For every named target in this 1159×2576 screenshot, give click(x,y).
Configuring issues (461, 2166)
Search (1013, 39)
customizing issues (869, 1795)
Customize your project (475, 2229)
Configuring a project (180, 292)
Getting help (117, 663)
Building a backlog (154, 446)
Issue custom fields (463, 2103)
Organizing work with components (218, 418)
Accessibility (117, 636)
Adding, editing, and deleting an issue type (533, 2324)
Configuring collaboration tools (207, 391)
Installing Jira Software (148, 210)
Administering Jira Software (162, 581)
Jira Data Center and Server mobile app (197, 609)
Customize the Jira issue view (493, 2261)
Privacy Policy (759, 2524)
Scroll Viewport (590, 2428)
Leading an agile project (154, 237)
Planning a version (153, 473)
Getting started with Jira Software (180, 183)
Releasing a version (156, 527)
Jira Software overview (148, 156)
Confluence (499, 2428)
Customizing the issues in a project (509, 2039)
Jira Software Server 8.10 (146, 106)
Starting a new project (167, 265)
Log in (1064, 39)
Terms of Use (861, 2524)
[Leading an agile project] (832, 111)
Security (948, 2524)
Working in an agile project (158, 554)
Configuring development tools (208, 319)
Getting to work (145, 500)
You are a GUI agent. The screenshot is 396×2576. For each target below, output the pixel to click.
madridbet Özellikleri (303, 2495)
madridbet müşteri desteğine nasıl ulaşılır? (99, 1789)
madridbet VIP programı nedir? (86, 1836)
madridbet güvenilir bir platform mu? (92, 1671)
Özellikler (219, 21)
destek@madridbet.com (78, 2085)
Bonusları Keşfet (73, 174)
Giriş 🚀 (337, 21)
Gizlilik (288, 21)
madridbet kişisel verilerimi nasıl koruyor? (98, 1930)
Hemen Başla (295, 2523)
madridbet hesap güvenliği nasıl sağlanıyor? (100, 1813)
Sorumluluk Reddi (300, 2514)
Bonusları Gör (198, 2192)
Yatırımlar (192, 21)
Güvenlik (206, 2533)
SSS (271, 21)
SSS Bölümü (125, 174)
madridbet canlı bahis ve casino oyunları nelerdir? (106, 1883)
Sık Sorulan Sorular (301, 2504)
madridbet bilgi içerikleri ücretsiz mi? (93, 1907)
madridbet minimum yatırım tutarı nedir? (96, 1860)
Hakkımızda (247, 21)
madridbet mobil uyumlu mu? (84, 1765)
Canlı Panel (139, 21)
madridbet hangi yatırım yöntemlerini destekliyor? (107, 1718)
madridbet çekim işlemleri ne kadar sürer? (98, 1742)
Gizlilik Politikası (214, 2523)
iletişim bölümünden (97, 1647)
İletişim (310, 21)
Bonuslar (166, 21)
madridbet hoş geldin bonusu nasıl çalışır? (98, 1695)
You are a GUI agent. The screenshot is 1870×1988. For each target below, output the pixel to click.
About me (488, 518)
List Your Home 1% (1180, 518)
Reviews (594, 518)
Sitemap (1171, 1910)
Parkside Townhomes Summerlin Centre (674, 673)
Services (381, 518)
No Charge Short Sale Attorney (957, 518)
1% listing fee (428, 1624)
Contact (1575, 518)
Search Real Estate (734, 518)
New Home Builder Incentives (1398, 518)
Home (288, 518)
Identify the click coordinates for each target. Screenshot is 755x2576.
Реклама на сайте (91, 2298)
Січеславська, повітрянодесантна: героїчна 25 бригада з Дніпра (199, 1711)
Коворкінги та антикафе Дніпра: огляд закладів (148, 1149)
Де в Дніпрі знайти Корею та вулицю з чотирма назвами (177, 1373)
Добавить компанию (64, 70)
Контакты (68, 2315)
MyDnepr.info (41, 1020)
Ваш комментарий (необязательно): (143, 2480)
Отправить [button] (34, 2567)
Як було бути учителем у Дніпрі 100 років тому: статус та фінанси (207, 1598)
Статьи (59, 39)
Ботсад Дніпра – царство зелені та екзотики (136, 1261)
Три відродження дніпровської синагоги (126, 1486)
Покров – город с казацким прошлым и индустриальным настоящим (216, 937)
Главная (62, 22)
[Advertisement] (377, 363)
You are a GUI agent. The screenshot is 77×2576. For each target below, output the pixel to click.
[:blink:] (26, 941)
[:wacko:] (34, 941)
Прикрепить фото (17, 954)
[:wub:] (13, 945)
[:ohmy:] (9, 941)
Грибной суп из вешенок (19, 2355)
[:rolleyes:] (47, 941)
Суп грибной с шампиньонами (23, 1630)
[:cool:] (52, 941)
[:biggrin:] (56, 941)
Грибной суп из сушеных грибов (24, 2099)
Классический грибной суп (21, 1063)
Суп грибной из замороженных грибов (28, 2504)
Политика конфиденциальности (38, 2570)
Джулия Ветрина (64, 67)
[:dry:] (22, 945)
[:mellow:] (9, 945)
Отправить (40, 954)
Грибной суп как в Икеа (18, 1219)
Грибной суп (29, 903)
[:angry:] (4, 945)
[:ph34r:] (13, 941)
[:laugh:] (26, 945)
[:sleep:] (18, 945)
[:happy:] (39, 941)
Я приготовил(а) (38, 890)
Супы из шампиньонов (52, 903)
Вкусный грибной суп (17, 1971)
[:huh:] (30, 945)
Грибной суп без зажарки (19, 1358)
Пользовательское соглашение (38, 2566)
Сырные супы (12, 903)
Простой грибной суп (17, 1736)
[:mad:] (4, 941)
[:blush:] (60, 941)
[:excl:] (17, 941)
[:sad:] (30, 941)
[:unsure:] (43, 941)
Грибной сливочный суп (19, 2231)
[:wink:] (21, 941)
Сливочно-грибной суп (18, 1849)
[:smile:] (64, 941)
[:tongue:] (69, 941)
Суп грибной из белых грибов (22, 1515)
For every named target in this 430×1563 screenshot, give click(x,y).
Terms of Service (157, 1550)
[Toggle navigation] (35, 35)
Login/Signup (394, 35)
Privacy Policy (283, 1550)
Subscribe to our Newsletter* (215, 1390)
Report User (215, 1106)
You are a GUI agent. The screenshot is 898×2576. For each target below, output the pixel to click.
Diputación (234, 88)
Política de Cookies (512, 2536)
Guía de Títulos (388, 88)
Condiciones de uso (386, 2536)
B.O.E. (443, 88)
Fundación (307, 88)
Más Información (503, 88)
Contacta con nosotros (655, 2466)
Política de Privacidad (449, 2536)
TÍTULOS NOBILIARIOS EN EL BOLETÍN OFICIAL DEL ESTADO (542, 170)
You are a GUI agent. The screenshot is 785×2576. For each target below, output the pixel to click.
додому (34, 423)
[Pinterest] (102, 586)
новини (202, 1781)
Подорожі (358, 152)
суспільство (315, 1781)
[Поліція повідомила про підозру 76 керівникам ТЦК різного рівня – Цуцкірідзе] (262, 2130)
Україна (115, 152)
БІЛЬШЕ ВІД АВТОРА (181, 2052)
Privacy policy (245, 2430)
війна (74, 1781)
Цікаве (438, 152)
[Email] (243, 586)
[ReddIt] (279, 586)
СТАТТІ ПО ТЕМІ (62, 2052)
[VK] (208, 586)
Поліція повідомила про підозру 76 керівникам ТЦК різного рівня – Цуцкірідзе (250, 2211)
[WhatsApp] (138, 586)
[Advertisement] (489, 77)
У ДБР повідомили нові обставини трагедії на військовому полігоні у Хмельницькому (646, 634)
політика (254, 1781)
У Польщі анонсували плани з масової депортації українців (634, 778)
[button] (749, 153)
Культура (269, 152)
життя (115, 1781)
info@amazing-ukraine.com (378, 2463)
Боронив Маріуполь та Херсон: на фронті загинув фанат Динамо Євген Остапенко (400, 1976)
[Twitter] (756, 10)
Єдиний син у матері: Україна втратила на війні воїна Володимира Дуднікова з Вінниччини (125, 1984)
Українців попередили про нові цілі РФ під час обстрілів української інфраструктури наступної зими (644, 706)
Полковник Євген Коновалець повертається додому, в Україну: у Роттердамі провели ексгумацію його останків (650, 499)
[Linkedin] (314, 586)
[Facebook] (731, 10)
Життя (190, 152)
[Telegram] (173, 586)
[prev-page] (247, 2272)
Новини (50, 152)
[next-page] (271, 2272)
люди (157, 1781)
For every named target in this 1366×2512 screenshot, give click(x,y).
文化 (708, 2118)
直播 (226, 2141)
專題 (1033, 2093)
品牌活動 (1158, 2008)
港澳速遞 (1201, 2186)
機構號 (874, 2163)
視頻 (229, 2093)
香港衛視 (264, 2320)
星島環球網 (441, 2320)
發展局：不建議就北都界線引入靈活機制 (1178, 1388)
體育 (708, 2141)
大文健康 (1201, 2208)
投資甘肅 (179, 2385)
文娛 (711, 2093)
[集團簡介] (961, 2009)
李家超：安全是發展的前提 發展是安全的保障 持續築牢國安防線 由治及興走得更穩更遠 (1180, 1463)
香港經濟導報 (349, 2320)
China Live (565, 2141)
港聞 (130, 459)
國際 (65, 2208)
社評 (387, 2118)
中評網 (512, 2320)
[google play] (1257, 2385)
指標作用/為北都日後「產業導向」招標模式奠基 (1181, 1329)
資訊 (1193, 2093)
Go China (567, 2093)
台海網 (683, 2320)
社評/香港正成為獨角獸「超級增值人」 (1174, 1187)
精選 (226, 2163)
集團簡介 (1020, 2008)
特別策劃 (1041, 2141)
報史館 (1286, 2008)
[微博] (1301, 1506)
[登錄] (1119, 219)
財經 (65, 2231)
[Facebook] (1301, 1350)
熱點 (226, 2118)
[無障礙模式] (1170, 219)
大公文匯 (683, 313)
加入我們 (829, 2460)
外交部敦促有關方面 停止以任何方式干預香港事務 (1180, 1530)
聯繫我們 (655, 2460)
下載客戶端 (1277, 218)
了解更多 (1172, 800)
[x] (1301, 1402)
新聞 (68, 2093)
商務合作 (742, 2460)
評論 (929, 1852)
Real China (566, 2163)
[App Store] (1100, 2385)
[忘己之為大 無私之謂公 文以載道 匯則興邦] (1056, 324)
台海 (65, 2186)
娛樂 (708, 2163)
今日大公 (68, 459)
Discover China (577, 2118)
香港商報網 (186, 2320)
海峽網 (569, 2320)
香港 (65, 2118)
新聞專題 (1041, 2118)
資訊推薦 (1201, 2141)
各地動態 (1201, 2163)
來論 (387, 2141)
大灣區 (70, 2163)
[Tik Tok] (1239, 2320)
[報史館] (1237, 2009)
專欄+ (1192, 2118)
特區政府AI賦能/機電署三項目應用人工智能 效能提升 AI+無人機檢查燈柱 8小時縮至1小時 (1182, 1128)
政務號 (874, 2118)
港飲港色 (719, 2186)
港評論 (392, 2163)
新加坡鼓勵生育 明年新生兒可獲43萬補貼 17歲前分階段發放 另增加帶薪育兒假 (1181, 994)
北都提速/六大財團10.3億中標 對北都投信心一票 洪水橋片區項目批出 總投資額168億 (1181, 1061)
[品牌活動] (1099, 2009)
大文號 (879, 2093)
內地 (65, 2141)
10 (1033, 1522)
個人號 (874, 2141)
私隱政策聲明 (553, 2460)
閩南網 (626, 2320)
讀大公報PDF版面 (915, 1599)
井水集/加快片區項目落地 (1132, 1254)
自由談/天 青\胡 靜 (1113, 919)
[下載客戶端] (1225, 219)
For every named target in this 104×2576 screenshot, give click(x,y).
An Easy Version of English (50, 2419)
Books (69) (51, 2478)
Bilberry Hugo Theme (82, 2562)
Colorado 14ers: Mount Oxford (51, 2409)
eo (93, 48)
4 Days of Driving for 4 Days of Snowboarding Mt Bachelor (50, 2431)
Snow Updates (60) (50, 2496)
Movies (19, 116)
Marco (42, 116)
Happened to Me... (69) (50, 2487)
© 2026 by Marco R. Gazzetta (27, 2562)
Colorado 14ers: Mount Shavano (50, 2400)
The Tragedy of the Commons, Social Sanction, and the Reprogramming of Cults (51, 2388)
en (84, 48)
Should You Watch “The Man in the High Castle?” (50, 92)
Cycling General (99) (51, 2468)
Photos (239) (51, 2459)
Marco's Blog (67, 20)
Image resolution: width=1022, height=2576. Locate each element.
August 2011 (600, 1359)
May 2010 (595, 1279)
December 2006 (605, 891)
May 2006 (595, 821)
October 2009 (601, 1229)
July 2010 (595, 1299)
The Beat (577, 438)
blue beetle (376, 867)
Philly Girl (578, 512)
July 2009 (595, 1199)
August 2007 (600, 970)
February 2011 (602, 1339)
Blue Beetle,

+---+

Lines from the one containing "讀大公報PDF版面 (915, 1599)" through the final line of the material should be set down exactly, and no other lines.

讀大公報PDF版面 (915, 1599)
井水集/加快片區項目落地 (1132, 1254)
自由談/天 青\胡 靜 (1113, 919)
[下載客戶端] (1225, 219)
For every named target in this 104×2576 screenshot, give click(x,y).
An Easy Version of English (50, 2419)
Books (69) (51, 2478)
Bilberry Hugo Theme (82, 2562)
Colorado 14ers: Mount Oxford (51, 2409)
eo (93, 48)
4 Days of Driving for 4 Days of Snowboarding Mt Bachelor (50, 2431)
Snow Updates (60) (50, 2496)
Movies (19, 116)
Marco (42, 116)
Happened to Me... (69) (50, 2487)
© 2026 by Marco R. Gazzetta (27, 2562)
Colorado 14ers: Mount Shavano (50, 2400)
The Tragedy of the Commons, Social Sanction, and the Reprogramming of Cults (51, 2388)
en (84, 48)
Should You Watch “The Man in the High Castle?” (50, 92)
Cycling General (99) (51, 2468)
Photos (239) (51, 2459)
Marco's Blog (67, 20)
Image resolution: width=1022, height=2576. Locate each element.
August 2011 (600, 1359)
May 2010 (595, 1279)
December 2006 (605, 891)
May 2006 (595, 821)
October 2009 (601, 1229)
July 2010 (595, 1299)
The Beat (577, 438)
blue beetle (376, 867)
Philly Girl (578, 512)
July 2009 (595, 1199)
August 2007 (600, 970)
February 2011 (602, 1339)
Blue Beetle,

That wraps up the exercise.